- _Written tasks_:
1. In the interview, which of the three team models is the company using?
2. Rewrite the interview from "Loris Marini: But" up to and including "the raw data.", putting "data store" in place of "data lake".

That's the sort of three different models. Is it centralized? Is it completely decentralized or do you go to the hub and spoke? We're going the hub and spoke and that's from a team perspective.

Loris Marini: Tell me more how does it actually work?

James Edwards: Yeah. What that means is that obviously we provide the data warehouse. Anyone in the business can make use of the data warehouse through the BI tool and that includes data analysts hired within other departments.

Loris Marini: So, finance would have their own analysts?

James Edwards: I mean finance are always going to have their own analysts because they have a very specialized need in the commercial side. Broadly, that's not an issue. Commercial people tend to be of a similar sort of mindset to data people and engineering people.

Loris Marini: But they do access data. The data’s already been cleaned and prepared?

James Edwards: Exactly. Only data engineers and the data team will have access or do have access to the data lake or the raw data.

Analysts outside the team have two limitations. One is they can really only access the data warehouse which is clean, documented data dictionary. From my perspective most importantly, cohesive and singular. There are not different definitions of what a new customer is or what a lapsed customer is or what a sales figure is. It's all in there once. The other kind of limitation is their sharing rights of the BI tool. Commercial can do it because commercial have done a lot of standardized reporting on sales and these sorts of things.

Most teams’ analysts build reports and they can only share them within their function and that's to avoid the situation which has happened repeatedly in our history of Pet Circle where one team genuinely needs a metric, let's say lapse. They do some work on it. Of course, it's functional for them but then it gets disseminated across the whole business. It's not necessarily useful if it can be distinct from some of the other ways people view that across the business. Cohesion, data fragmentation of the data is something that I'm relentless on pushing back against.

Once we have fragmented data across the business: fragmented information, fragmented metrics, fragmented interpretation of what's going on, it kills our ability to operationalize it. That's where I was. I think I said at the start I'd rather have data less than data-driven when it's three different definitions of whether this customer is lapsed or is not lapsed or it's something else. That's the prism through which I view the team organization.

We as sort of engineers and as people who value data more than anyone else also need to guard against that sort of golden-esque, “It's my precious approach.” We want to encourage analysts in all departments to do the best job they can. We're looking at ways we can enable them to upload their own unique data sets into the system to keep that separate from the rest of it. It's not official company data but it is there so they can match company data against their own private data sets.

Loris Marini: Especially if you don't do it, they'll do it anyways.

James Edwards: That's a good point. Yeah. You want to have trust that people are doing good things. We don't want to centralize and bog down. I think we are passionate about democratizing data. I think I went too far at the start and made it too available. Everyone in the company had SQL access to the entire database and that caused a lot of problems. We've got to pull it back but I don't want to over-correct.

Loris Marini: Yeah. So, your approach to governance is that there are specific specialized functions within the topology of the data function and they can be distributed. They can be in different teams. They do access clean, standardized high-quality data for their needs but they can also pitch in with their own data sets as long as we know what is gold data and what is bronze data.

James Edwards: Yeah, and that bronze data shouldn't be shared. It shouldn't be made a top-level company metric or company charter report. The other thing I've seen on a practical basis from within a business is it can be quite challenging for non-data teams to actually hire and retain and engage high-quality data people.

- _Dataset_:
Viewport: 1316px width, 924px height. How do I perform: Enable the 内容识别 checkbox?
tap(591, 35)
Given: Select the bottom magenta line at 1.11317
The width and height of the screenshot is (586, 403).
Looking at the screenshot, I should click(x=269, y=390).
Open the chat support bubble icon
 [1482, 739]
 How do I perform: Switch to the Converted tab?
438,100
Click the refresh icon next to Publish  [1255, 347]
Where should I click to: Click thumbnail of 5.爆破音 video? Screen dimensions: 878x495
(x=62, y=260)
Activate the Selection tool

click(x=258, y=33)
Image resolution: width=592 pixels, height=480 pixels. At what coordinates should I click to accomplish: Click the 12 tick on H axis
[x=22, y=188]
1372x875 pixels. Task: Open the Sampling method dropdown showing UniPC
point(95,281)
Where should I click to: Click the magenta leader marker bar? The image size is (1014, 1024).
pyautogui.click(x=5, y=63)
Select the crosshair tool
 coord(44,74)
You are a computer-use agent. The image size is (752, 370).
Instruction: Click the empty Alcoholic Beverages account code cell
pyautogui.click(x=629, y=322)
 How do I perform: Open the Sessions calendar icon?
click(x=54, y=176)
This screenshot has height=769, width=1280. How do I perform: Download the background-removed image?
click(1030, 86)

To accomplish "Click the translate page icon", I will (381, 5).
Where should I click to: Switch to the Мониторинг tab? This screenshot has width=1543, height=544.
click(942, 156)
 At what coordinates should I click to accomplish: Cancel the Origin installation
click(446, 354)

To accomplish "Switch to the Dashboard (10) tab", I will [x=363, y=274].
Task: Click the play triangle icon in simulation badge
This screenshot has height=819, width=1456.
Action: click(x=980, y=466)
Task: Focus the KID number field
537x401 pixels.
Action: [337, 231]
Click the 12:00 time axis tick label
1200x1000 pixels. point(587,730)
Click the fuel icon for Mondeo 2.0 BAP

- _Answers to the exercise_:
1. The hub and spoke model.

2.
Loris Marini: But they do access data. The data’s already been cleaned and prepared?

James Edwards: Exactly. Only data engineers and the data team will have access or do have access to the data store or the raw data.